> Passage given

----

G. K. Chesterton’s ‘The Uses of Diversity' is a collection of essays from the 'Prince of Paradox'. Written by the English writer and philosopher, Chesterton’s essays are full of exciting points, intelligent jokes, and intriguing insights, and beautifully showcase Chesterton’s thoughts and beliefs.

Some of the essays featured in the collection include: ‘On Seriousness’, ‘Tennyson’, ‘The Japanese’, ‘Christian Science’, ‘The Evolution of Emma’, ‘Questions of Divorce’, ‘Mormonism’, ‘Dickens Again’, ‘George Wyndham’, and ‘On Monsters’.

A superb collection for readers of Chesterton, which covers a wide array of topics on everything from religion and nationalities to poltics and different influential novelists.




Known as the ‘Prince of Paradox,’ Gilbert Keith Chesterton (1874 – 1936) was an English author, philosopher, and literary critic. An unparalleled essayist, he produced over four thousand essays during his lifetime, alongside eighty novels and two hundred short stories.

----

> Dataset content

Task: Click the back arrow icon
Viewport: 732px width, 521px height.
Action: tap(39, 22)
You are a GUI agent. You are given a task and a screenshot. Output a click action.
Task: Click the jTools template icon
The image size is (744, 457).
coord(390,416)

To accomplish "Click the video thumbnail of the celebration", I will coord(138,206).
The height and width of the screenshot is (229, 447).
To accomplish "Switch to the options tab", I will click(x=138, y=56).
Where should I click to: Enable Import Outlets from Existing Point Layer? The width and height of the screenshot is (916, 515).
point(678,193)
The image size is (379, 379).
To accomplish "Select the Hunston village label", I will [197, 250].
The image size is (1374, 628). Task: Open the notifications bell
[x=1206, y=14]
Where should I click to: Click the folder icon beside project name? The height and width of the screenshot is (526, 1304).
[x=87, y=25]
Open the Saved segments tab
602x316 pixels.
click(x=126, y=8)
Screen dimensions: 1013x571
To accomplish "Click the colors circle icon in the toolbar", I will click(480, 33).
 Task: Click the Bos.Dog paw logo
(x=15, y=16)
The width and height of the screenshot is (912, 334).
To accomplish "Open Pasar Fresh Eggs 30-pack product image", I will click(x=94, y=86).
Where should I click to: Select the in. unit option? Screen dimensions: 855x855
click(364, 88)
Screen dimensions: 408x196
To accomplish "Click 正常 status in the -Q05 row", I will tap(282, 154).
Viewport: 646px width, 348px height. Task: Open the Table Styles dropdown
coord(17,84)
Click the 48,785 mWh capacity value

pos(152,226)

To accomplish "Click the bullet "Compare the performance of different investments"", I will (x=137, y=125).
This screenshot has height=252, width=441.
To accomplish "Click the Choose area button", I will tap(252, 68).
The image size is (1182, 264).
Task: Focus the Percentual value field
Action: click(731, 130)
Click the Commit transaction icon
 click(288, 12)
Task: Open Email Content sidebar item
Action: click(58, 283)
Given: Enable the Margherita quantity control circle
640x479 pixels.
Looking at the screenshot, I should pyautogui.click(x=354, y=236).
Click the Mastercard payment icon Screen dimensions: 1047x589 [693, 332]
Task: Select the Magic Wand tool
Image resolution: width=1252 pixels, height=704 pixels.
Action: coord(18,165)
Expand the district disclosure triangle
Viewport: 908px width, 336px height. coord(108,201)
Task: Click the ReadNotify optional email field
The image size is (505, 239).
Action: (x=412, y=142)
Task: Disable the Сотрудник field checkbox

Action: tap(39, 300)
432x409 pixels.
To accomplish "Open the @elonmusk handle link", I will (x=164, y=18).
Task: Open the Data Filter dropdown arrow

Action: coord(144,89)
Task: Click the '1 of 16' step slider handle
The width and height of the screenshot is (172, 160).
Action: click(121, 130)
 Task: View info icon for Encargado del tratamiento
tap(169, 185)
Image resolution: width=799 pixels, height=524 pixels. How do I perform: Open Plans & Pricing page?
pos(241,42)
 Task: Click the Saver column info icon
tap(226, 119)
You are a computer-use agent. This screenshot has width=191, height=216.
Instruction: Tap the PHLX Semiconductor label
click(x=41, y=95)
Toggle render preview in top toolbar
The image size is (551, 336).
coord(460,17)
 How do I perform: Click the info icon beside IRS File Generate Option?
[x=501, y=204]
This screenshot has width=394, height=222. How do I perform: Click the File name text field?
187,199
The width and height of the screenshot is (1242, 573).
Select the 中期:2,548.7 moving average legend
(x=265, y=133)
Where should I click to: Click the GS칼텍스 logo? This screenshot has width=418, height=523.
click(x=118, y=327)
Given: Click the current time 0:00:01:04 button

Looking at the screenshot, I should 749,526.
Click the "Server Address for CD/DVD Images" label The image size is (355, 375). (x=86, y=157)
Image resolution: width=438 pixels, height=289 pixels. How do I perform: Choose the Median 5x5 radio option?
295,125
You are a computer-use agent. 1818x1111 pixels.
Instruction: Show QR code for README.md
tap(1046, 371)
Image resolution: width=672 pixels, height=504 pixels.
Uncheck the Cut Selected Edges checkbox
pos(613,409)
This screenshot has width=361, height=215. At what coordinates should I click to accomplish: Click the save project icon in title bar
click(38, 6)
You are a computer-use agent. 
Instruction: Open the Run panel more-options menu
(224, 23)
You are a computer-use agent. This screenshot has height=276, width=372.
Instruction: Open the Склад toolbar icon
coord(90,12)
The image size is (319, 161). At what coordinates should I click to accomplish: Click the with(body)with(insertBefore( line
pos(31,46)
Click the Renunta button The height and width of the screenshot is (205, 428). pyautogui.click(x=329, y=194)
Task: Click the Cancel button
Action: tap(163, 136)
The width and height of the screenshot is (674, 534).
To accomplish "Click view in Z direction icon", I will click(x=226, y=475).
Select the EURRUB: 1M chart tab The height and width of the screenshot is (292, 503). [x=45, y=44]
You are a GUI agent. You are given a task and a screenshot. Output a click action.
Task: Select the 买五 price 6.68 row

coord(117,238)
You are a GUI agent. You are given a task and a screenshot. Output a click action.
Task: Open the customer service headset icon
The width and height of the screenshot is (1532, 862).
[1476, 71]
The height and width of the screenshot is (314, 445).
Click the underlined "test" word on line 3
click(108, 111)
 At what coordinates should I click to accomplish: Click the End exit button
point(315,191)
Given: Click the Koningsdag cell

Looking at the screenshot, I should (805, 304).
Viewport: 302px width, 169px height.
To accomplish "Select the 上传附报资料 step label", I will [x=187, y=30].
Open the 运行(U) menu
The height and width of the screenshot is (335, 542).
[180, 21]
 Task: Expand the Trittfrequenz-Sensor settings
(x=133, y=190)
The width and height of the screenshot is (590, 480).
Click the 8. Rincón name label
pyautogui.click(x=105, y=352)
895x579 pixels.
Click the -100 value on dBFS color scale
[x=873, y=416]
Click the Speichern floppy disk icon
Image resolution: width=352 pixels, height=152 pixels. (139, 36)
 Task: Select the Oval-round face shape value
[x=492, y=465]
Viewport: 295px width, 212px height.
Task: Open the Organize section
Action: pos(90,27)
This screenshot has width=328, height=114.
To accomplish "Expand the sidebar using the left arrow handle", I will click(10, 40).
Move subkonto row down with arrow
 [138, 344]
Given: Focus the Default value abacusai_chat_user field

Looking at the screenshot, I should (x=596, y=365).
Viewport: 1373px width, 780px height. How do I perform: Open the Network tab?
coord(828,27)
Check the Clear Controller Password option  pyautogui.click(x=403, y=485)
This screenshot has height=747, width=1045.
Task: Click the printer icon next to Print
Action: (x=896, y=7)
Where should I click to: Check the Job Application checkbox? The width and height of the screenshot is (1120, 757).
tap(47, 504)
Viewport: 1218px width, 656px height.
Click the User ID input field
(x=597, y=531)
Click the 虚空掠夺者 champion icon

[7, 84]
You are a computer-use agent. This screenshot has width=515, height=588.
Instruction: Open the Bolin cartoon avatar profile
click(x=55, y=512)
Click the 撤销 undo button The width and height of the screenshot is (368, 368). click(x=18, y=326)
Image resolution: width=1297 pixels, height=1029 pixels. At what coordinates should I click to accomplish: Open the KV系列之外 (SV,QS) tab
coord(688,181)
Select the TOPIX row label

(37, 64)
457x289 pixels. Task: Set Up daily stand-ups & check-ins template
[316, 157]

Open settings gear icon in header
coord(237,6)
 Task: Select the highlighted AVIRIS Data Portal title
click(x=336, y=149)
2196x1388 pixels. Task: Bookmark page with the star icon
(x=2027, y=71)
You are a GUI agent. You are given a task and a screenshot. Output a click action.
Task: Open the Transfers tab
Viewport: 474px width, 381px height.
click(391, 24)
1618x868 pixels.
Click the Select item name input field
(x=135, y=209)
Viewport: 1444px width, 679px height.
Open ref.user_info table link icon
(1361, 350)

----

> Goal of the exercise
Reproduce the description of Chesterton's essay collection word for word and in full.

> Reply
G. K. Chesterton’s ‘The Uses of Diversity' is a collection of essays from the 'Prince of Paradox'. Written by the English writer and philosopher, Chesterton’s essays are full of exciting points, intelligent jokes, and intriguing insights, and beautifully showcase Chesterton’s thoughts and beliefs.

Some of the essays featured in the collection include: ‘On Seriousness’, ‘Tennyson’, ‘The Japanese’, ‘Christian Science’, ‘The Evolution of Emma’, ‘Questions of Divorce’, ‘Mormonism’, ‘Dickens Again’, ‘George Wyndham’, and ‘On Monsters’.

A superb collection for readers of Chesterton, which covers a wide array of topics on everything from religion and nationalities to poltics and different influential novelists.




Known as the ‘Prince of Paradox,’ Gilbert Keith Chesterton (1874 – 1936) was an English author, philosopher, and literary critic. An unparalleled essayist, he produced over four thousand essays during his lifetime, alongside eighty novels and two hundred short stories.